C’était il y a un an. À Bruxelles, la campagne électorale battait son plein. On pressentait un axe Ecolo-PS au gouvernement bruxellois. Pourtant, ces deux partis étaient en franche opposition concernant la nouvelle ligne du « métro nord ». Le PS y tenait mordicus et avait multiplié les faits accomplis à la fin de la législature précédente, approuvant les études d’incidence et accordant les permis d’environnement, notamment pour la nouvelle station destinée à remplacer l’arrêt Lemonnier. Pour Ecolo, qui relayait la plupart des critiques des associations environnementales bruxelloises et de nombreux experts, ce projet risquait d’épuiser toutes les marges budgétaires. Plus un euro ne serait disponible pour les aménagements destinés à améliorer le réseau de surface auxquels les Verts étaient attachés.

Cette opposition déboucha sur un accord politique des plus bizarres. Comme aucun des protagonistes ne voulait renoncer, la nouvelle majorité bruxelloise s’engagea… à faire à la fois le métro et les aménagements de surface. Il n’y avait pas d’argent pour faire les deux ? Pas de souci : on allait négocier avec « l’Europe » pour obtenir du bois de rallonge et combler le déficit. Promesse inconséquente et fuite en avant. Il n’y a toujours pas à ce jour le moindre signal que « l’Europe » suive.

- [DONNÉES EXTRAITES]
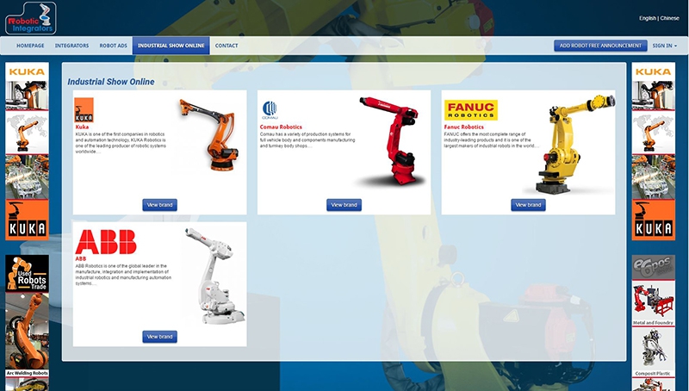Screen dimensions: 689x391
Task: Click the Kuka brand logo icon
Action: (84, 111)
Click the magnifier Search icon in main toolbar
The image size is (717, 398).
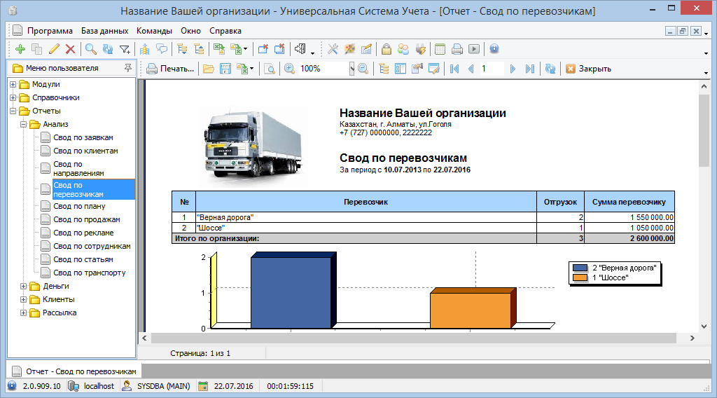click(x=90, y=49)
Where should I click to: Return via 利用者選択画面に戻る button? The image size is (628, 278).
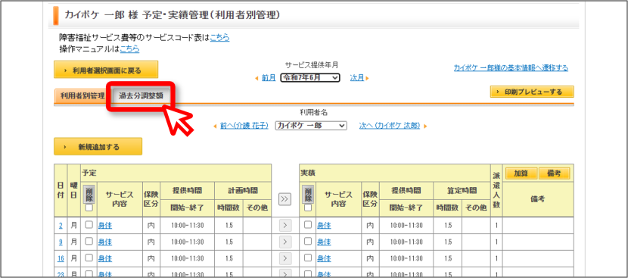(106, 70)
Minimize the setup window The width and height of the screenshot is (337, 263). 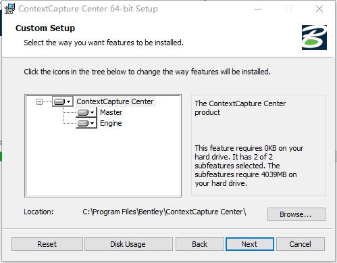[x=258, y=9]
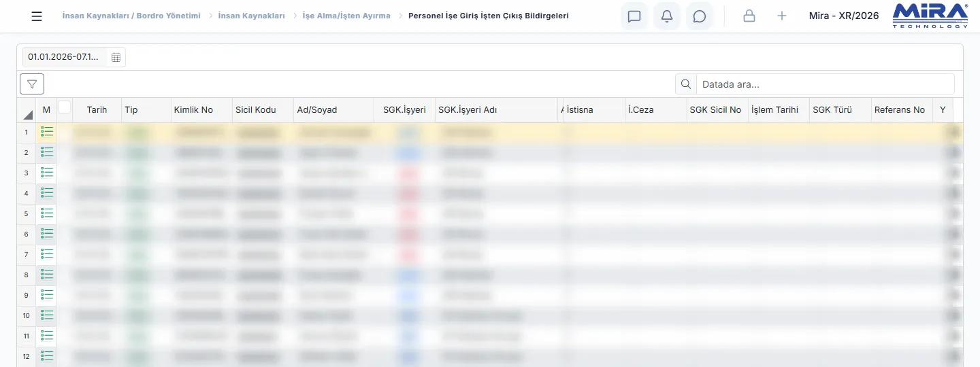The image size is (980, 367).
Task: Click the grid corner select-all triangle
Action: [x=28, y=114]
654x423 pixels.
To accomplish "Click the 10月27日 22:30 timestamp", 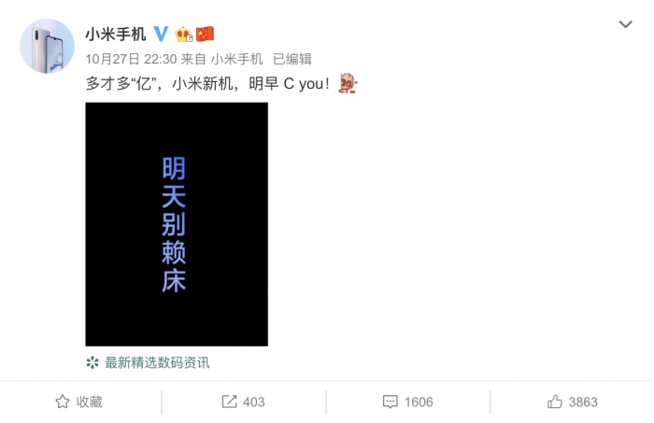I will (131, 59).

- [CONSIGNE]
Pouvez-vous reproduire intégralement, sans rien changer, le texte sur le projet de métro nord à Bruxelles ?

- [RÉPONSE]
C’était il y a un an. À Bruxelles, la campagne électorale battait son plein. On pressentait un axe Ecolo-PS au gouvernement bruxellois. Pourtant, ces deux partis étaient en franche opposition concernant la nouvelle ligne du « métro nord ». Le PS y tenait mordicus et avait multiplié les faits accomplis à la fin de la législature précédente, approuvant les études d’incidence et accordant les permis d’environnement, notamment pour la nouvelle station destinée à remplacer l’arrêt Lemonnier. Pour Ecolo, qui relayait la plupart des critiques des associations environnementales bruxelloises et de nombreux experts, ce projet risquait d’épuiser toutes les marges budgétaires. Plus un euro ne serait disponible pour les aménagements destinés à améliorer le réseau de surface auxquels les Verts étaient attachés.

Cette opposition déboucha sur un accord politique des plus bizarres. Comme aucun des protagonistes ne voulait renoncer, la nouvelle majorité bruxelloise s’engagea… à faire à la fois le métro et les aménagements de surface. Il n’y avait pas d’argent pour faire les deux ? Pas de souci : on allait négocier avec « l’Europe » pour obtenir du bois de rallonge et combler le déficit. Promesse inconséquente et fuite en avant. Il n’y a toujours pas à ce jour le moindre signal que « l’Europe » suive.